2 juin 2014 | resena
Jean RIgal, Une foi en transhumance

Recension de Jean RIgal, Une foi en transhumance, par Guido Van Damme, op

Jean RIgal, Une foi en transhumance, Desclée de Brouwer, Paris 2009, 257 p.

« La transhumance, dit le Robert, est la migration périodique du bétail de la plaine vers de nouveaux pacages en montagne ». Qu’on pardonne à l’auteur, Jean Rigal, de confondre foi et bétail, car son titre est parfait. En Occident particulièrement, les horizons de la foi sont périodiquement déplacés, et les vertes prairies d’antan se muent en un paysage escarpé, difficile, abrupt. La première partie du livre est consacrée à un « audit » religieux qui est d’un réalisme saisissant et pas nécessairement pessimiste, encore qu’il s’applique mieux à la France qu’à la Belgique. Et puis la transhumance a ses bergers, qui ressemblent étonnement aux chrétiens d’aujourd’hui. Tous sont priés d’accompagner le troupeau à pied, avec le moins de bagages possible, avec l’essentiel dans le cœur : et c’est la deuxième partie du livre qui comporte en son milieu un superbe crédo qui conduit au maître mot de l’ouvrage : « La foi est un « devenir » pour chaque chrétien comme pour la communauté des croyants toute entière ». En somme, ce livre est la meilleure façon de répondre aux fidèles qui doutent de tout et de rien. Qu’ils ne nous bassinent plus les oreilles avec un prétendu échec du christianisme ; le seul problème c’est qu’on ne l’a pas encore vraiment essayé, ni véritablement vécu.
Jean Rigal est docteur en théologie, et prêtre du diocèse de Rodez (France). Une trentaine d’années (et une quinzaine d’ouvrages) séparent l’œuvre de synthèse qu’il nous offre aujourd’hui de son premier essai sur le sujet « Une foi qui tient » paru chez Centurion en 1977. Il fut professeur à la Faculté de Toulouse pendant un quart de siècle. Pourtant, c’est le sociologue plus que le théologien qui séduit aujourd’hui. Il écrit :
« Au-delà des statistiques toujours sujettes à interprétation, on doit reconnaître que l’institution Eglise a perdu de son influence, ce qui est particulièrement sensible dans le domaine social et politique et plus encore dans celui de la morale privée.(…) On relèvera par ailleurs que le nombre d’adultes qui demandent le baptême ne cesse de croître (près de 3.000 en France en 2006), qu’il n’y a jamais eu autant de chrétiens prenant des responsabilités dans l’Eglise.(…) Un proverbe africain conviendrait ici assez bien : « Un arbre qui tombe fait plus de bruit qu’une forêt qui pousse ».
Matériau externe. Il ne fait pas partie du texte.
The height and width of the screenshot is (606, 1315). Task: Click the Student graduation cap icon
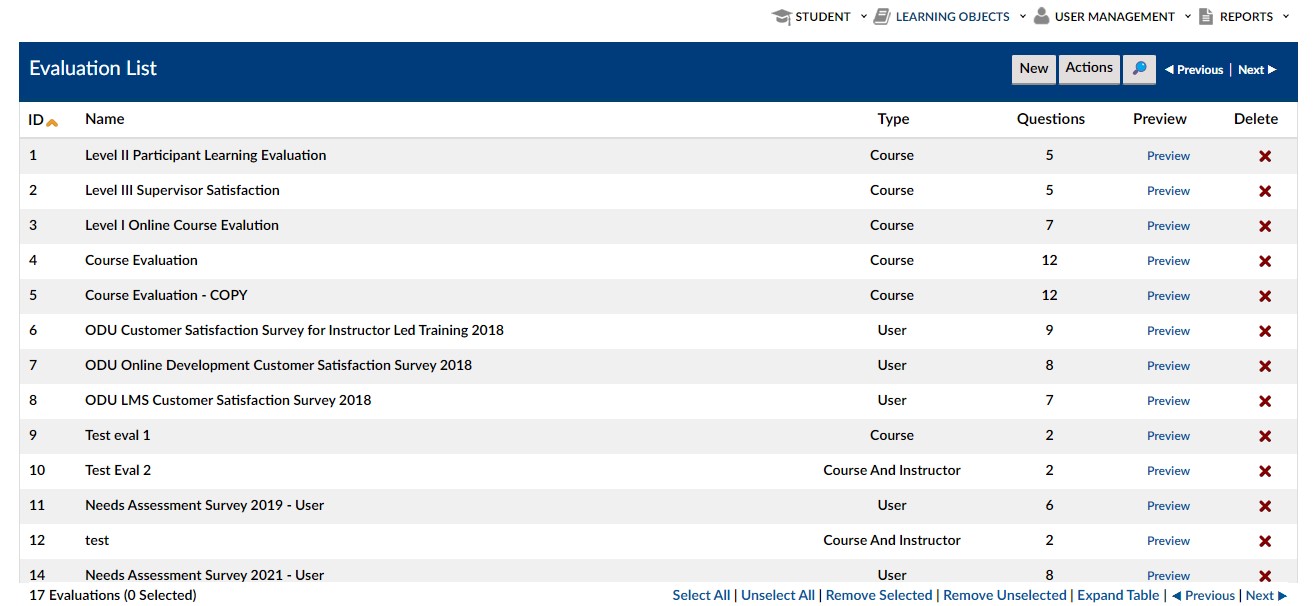pos(781,17)

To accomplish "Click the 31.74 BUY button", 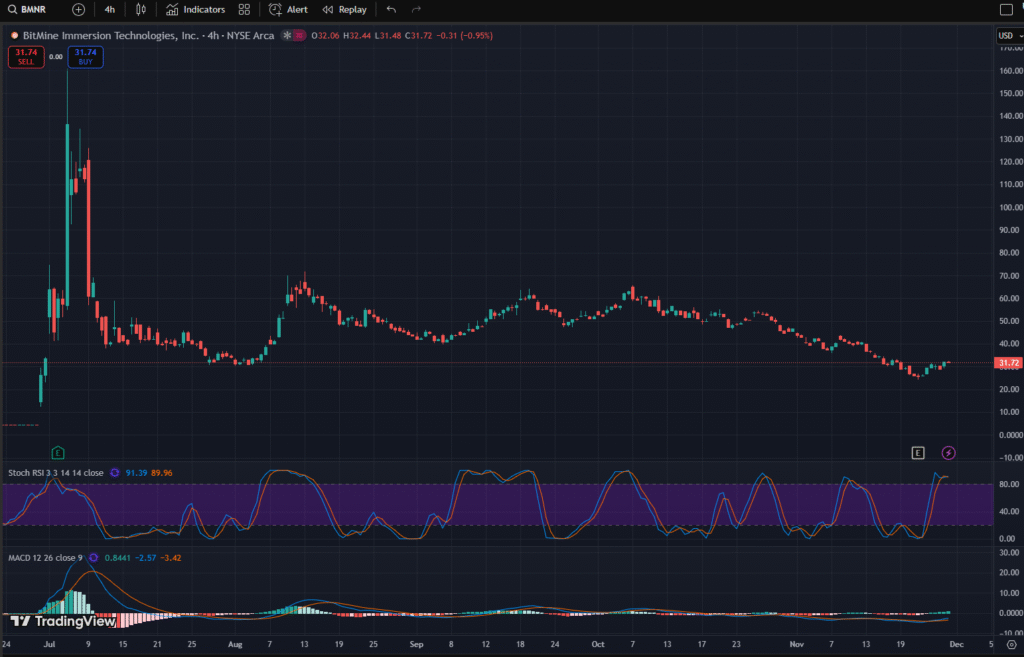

Entre deux constats, le théologien donne une certaine liberté à sa plume.


« On a souvent dénoncé les fausses images de Dieu : le dieu bouche-trou ou utilitaire, le dieu de la peur, le dieu indifférent à la souffrance, le dieu de la justification, etc. Comment ne pas évoquer le « grand horloger de l’univers » dont parle Voltaire, en réalité un Dieu « fabricateur » bien trop assimilé à l’homme. Le Dieu créateur n’est pas l’interventionniste qui régit, comme un mécanicien ou un ordinateur, les lois de l’univers mais « le Dieu qui porte le souci du monde »
Comme vrai berger de cette transhumance spirituelle, Jean Rigal prend le temps de s’asseoir le long du chemin, et il cueille des mots tous neufs, des coquelicots sémantiques parfois surprenants. Il se laisse inspirer par les méditations qui passent. La Dernière Cène lui suggère des images de « tables ». Il faut « ouvrir les tables. Ouvrir la table de la parole, celle de l’Eucharistie et celle de la Fraternité » Et puis, il sait se relever brusquement pour ramener au troupeau l’une ou l’autre brebis affolée par la fin du voyage. Il lui parle de la résurrection. Mais non, ce n’est pas ce qu’on nous racontait jadis…
« C’est tout l’homme, cher et esprit qui meurt et c’est tout l’homme qui ressuscite. (…) La vie éternelle est la naissance à une vie autre, et au total, une nouvelle création, le don gratuit du partage de la vie même de Dieu.. »
Merci pour ces mots cueillis comme des fruits délicieux dans cette transhumance de la foi. Pour le fond et les droits d’auteurs on consultera l’apôtre Paul. Peu cité dans cet ouvrage, il en est l’épine dorsale. Et personne ne s’en plaindra.